AROMASIN is indicated for the treatment of advanced breast cancer in postmenopausal women whose disease has progressed following tamoxifen therapy.
Important Safety Information
AROMASIN (exemestane tablets) should not be used in women who are premenopausal, are nursing or pregnant, have a known hypersensitivity to the drug, or are taking estrogen-containing agents.
Dose modification is recommended for patients who are receiving certain medications, including strong CYP 3A4 inducers such as rifampicin and phenytoin.

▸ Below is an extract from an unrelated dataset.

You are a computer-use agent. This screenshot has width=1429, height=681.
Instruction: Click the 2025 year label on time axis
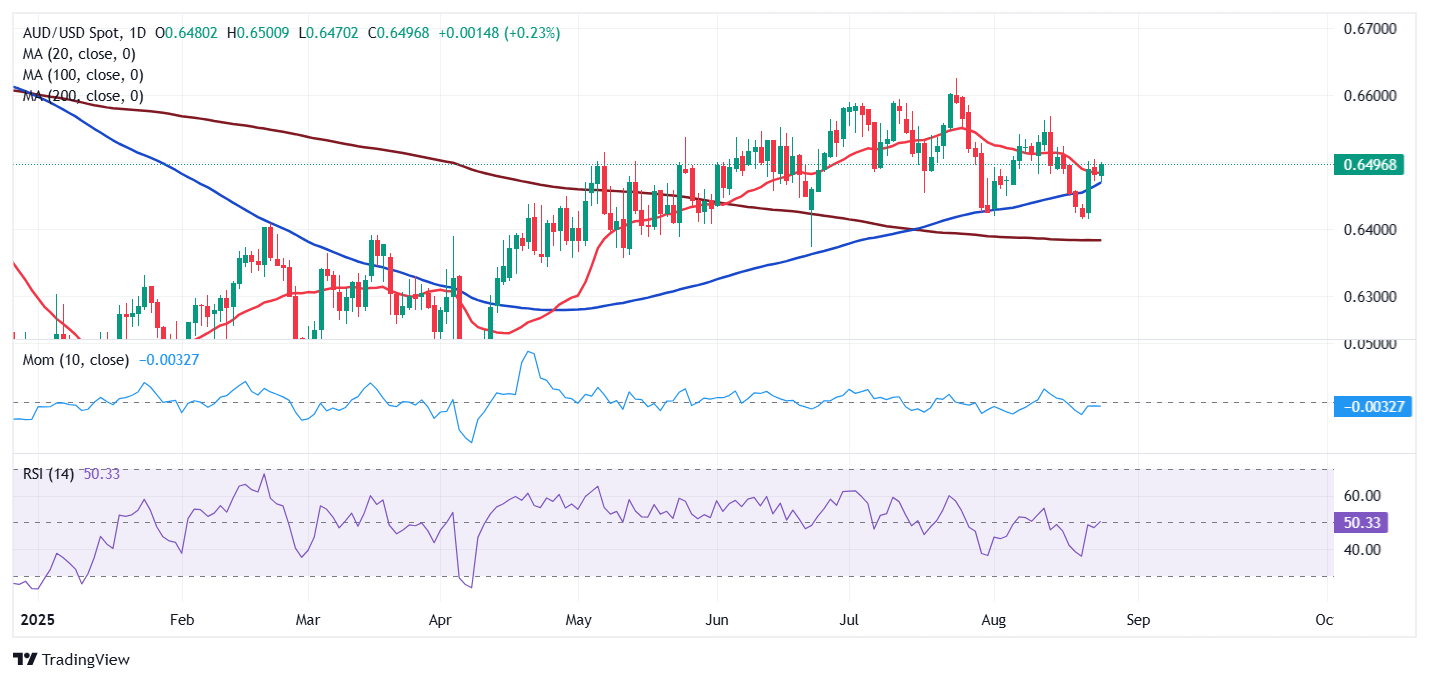36,620
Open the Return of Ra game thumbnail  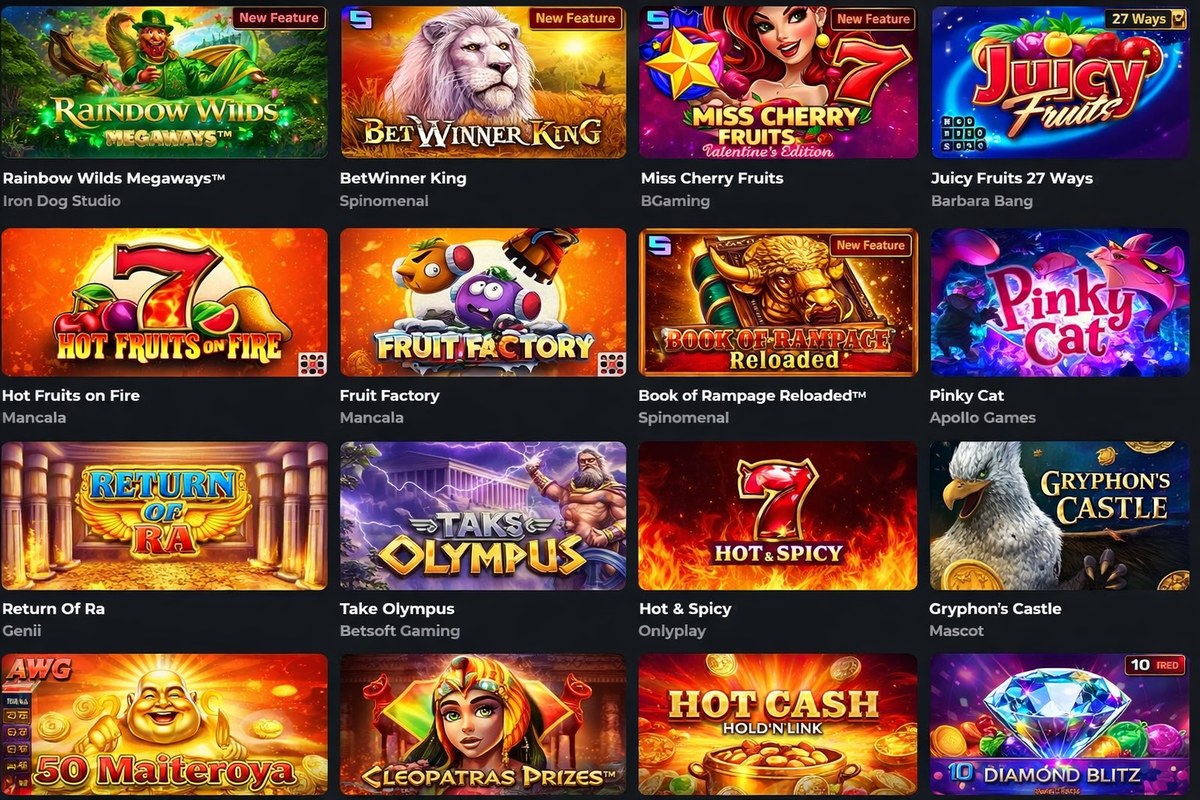tap(164, 516)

In patients with early breast cancer, elevations in bilirubin, alkaline phosphatase, and creatinine were more common in those receiving exemestane than either tamoxifen or placebo.
Reductions in bone mineral density over time are seen with AROMASIN use.
Incidence of adverse events (AEs; %) occurring in ≥10% of patients in any treatment group (AROMASIN vs tamoxifen) in the Intergroup Exemestane Study (IES): hot flushes (21.2 vs 19.9), fatigue (16.1 vs 14.7), arthralgia (14.6 vs 8.6), headache (13.1 vs 10.8), insomnia (12.4 vs 8.9), and increased sweating (11.8 vs 10.4).
In IES, discontinuation rate due to AEs was similar between AROMASIN and tamoxifen (6.3% vs 5.1%). Incidence of cardiac ischemic events (myocardial infarction, angina, and myocardial ischemia): AROMASIN 1.6%, tamoxifen 0.6%. Incidence of cardiac failure: AROMASIN 0.4%, tamoxifen 0.3%.
Most common adverse events reported for advanced breast cancer were mild to moderate and included hot flashes (13%), nausea (9%), fatigue (8%), increased sweating (4%), and increased appetite (3%).
References
- Kaufmann M, Bajetta E, Dirix LY, et al, for the Exemestane Study Group. Exemestane is superior to megestrol acetate after tamoxifen failure in postmenopausal women with advanced breast cancer: results of a phase III randomized double-blind trial. J Clin Oncol. 2000;18:1399-1411.
- AROMASIN [package insert]. New York, NY: Pfizer Inc; 2005.
- Data on file, Pfizer Inc. New York, NY.
- Campos S. Aromatase inhibitors for breast cancer in postmenopausal women. The Oncologist. 2004;9:126-136.